Again, although this information is not really new, it is not always—or even frequently—heeded. White's advice echoes an earlier report written by Ragan (1998), director of a three-year study on distance education. The study, the Innovations in Distance Education (IDE) project, united Penn State and Lincoln and Cheyney universities in establishing a set of foundational principles and learning goals supportive of distance education and distance educators. Central to the mission of the study was the examination of "what constitutes quality instructional interaction." In the IDE project the principles are grouped into five broad categories: Learning Goals and Content Presentation, Interactions, Assessment and Measurement, Instructional Media and Tools, and Learner Support Systems. In the development of these categories, the IDE group generated an abundance of advice: learning goals should "be publicly available and communicated clearly and explicitly," assessment "should be congruent with the learning goals and should be consistent," students "should be provided ample opportunities and accessible methods for providing feedback," and media "should reflect the diversity of potential learners."

Ragan and his colleagues caution that without "a firm understanding" of the principles of quality instructional interaction, decisions are based on the merits of the technology or methodologies without consideration of the long-term and potential benefit to the student. Certainly this last point has an all-too-familiar ring.

But in the midst of all of the energy we invest to create tidy structures for student learning, that "firm," even nagging, and persistently untidy principle keeps resurfacing: productive interaction needs to focus on more than just the interaction between students and the instructor, or even between students and the content of the course; it needs to include the intractable long-term and potential benefits of interaction between the students. As Ragan argues, "If students feel they are part of a community of learners, they are more apt to be motivated to seek solutions to their problems and to succeed."

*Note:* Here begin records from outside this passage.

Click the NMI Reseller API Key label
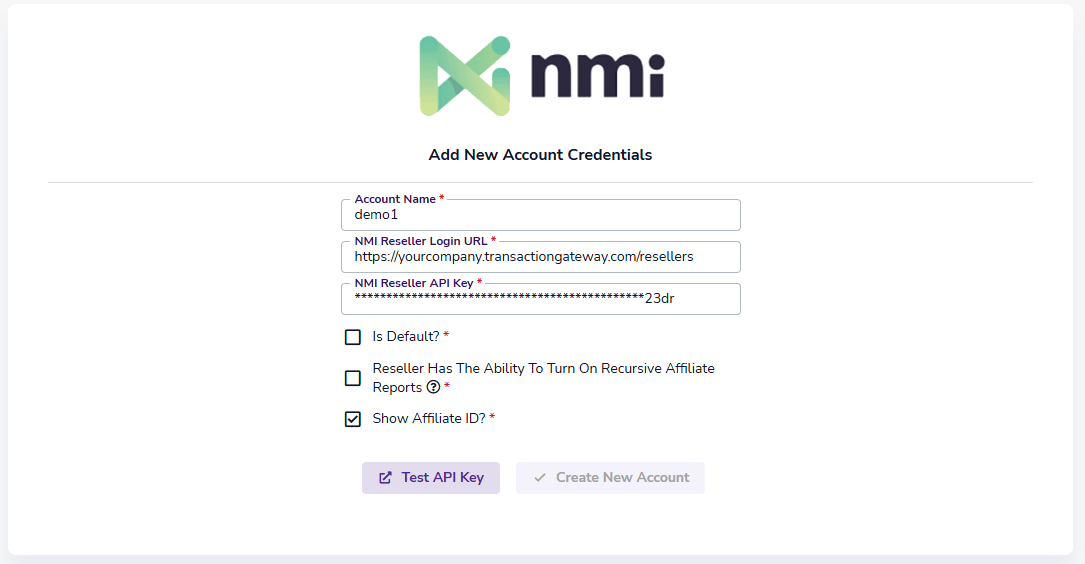The height and width of the screenshot is (564, 1085). coord(413,284)
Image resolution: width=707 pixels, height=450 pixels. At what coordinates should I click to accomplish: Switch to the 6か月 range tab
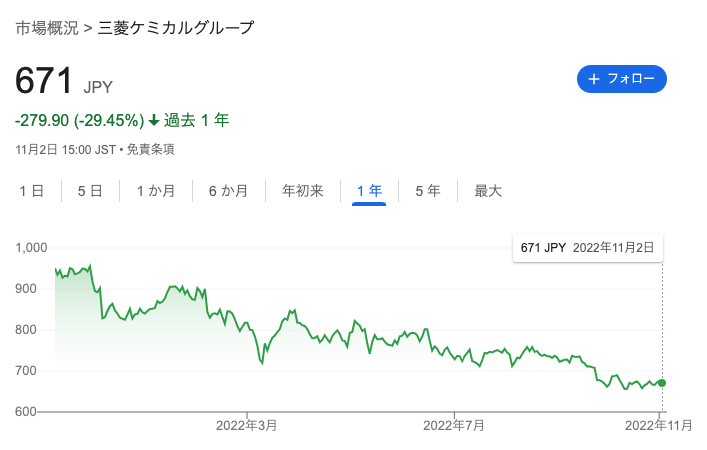coord(229,191)
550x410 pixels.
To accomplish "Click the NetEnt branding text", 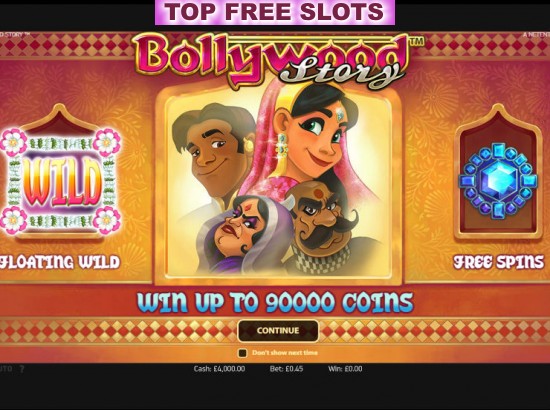I will point(536,35).
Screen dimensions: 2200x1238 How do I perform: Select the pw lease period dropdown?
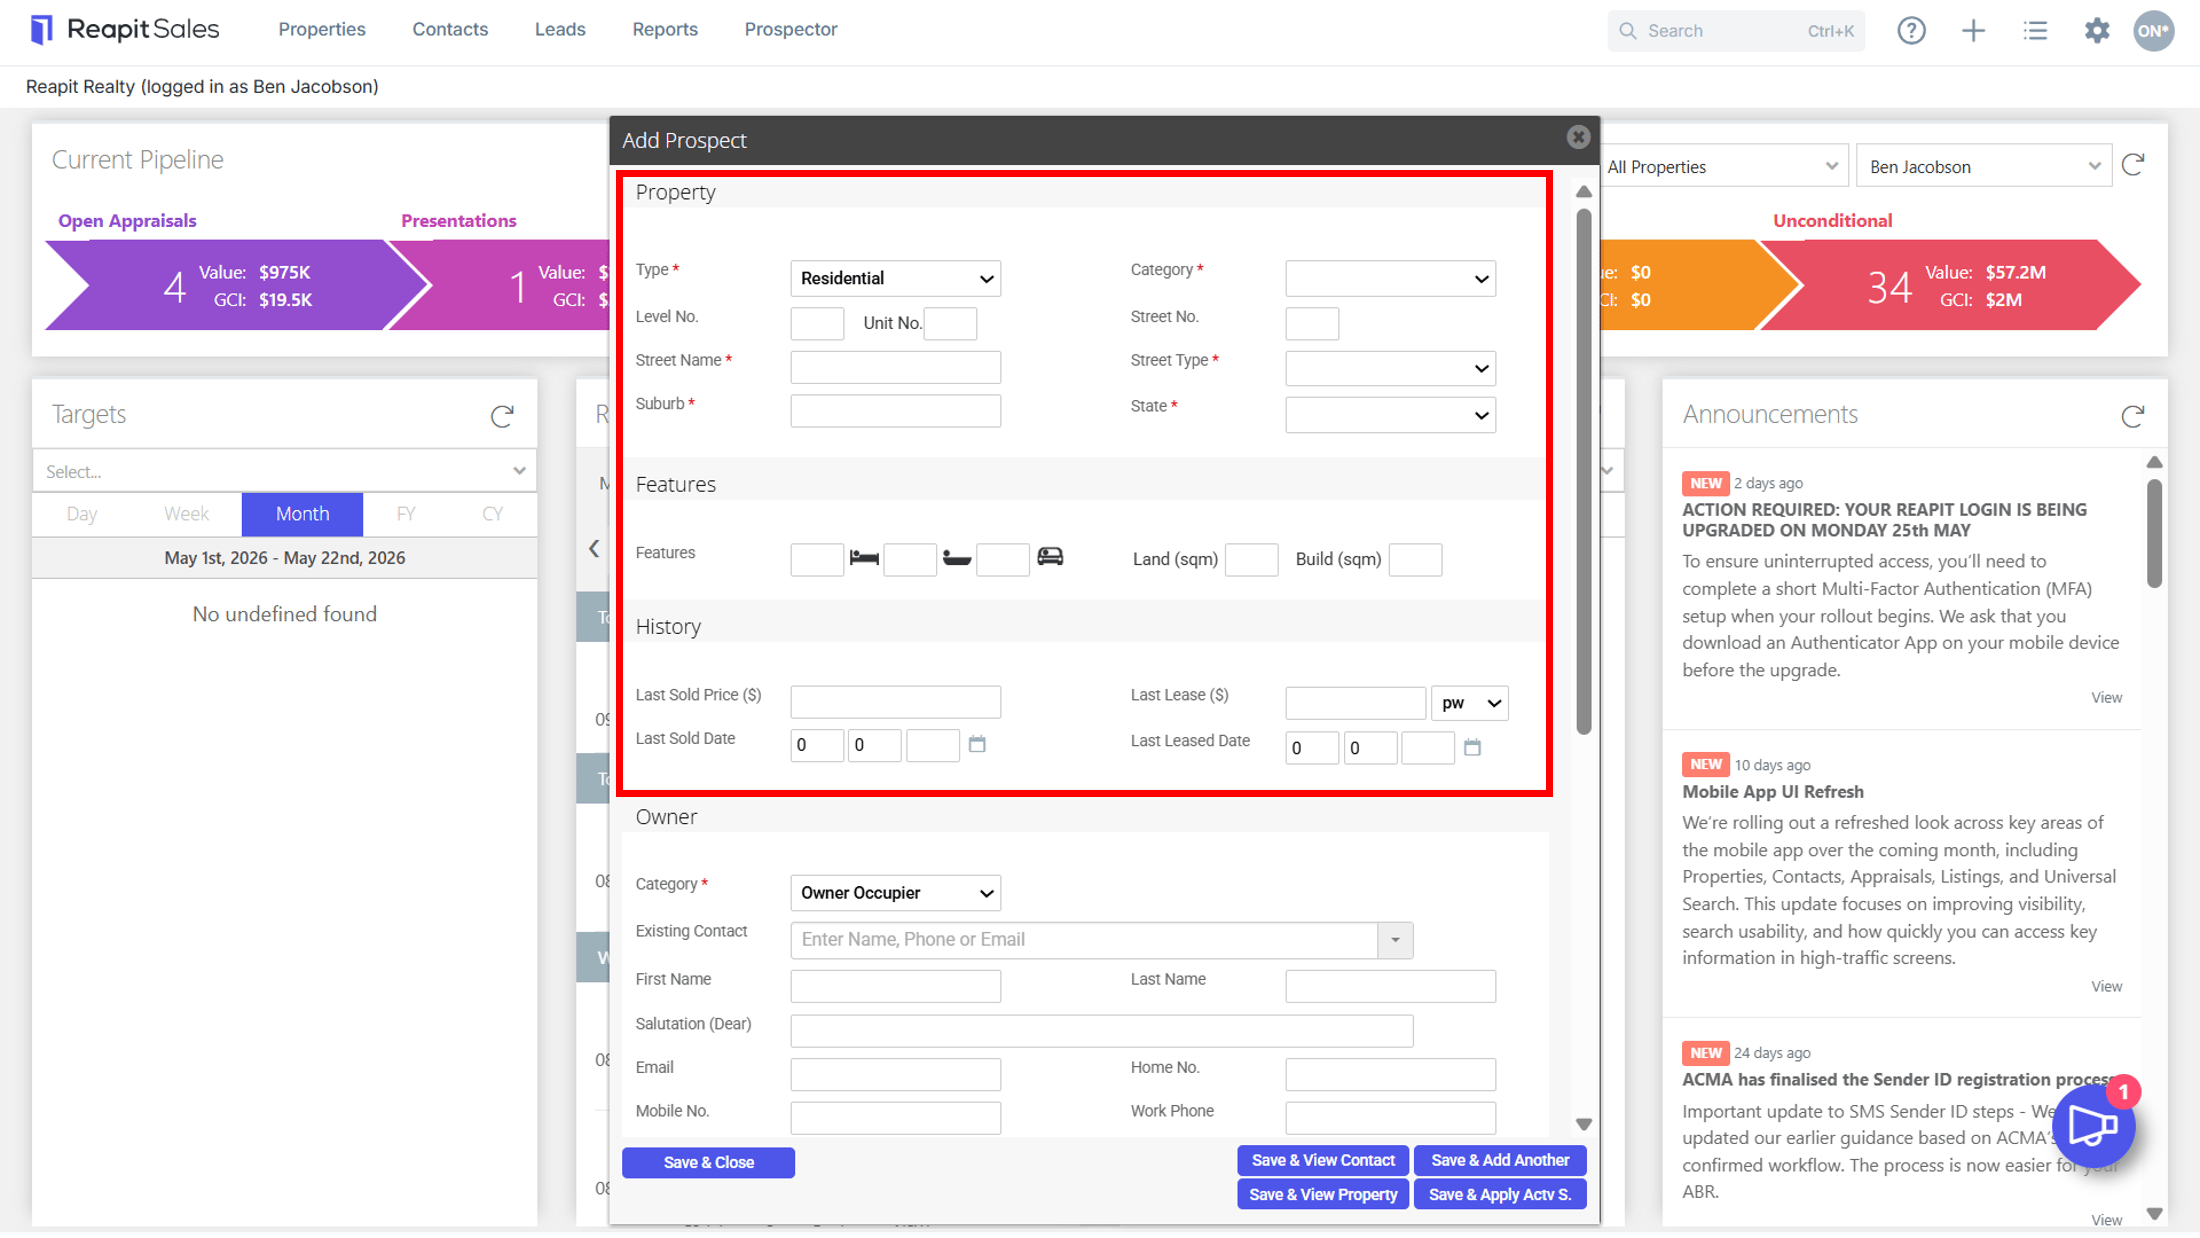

At the heart of this literature on online learning, we find the message that well-moderated student interactions structured by frameworks that ask good questions and allow for the establishment of certain ground rules create perhaps the most productive of online communities. Yet the advances put forward in these articles do not and should not pertain exclusively to online learning. The shift they reflect has more to do with moving from presentational to well-facilitated interactive pedagogies than with technologies. Specifically, it has more to do with the growing realization that learning and managing learning environments must acknowledge and address a new paradigm that identifies a course as a body of content subordinate to an authentic sequence of activities and, most importantly, a group of learners who will engage in those activities and that content. It is not a trivial change of focus.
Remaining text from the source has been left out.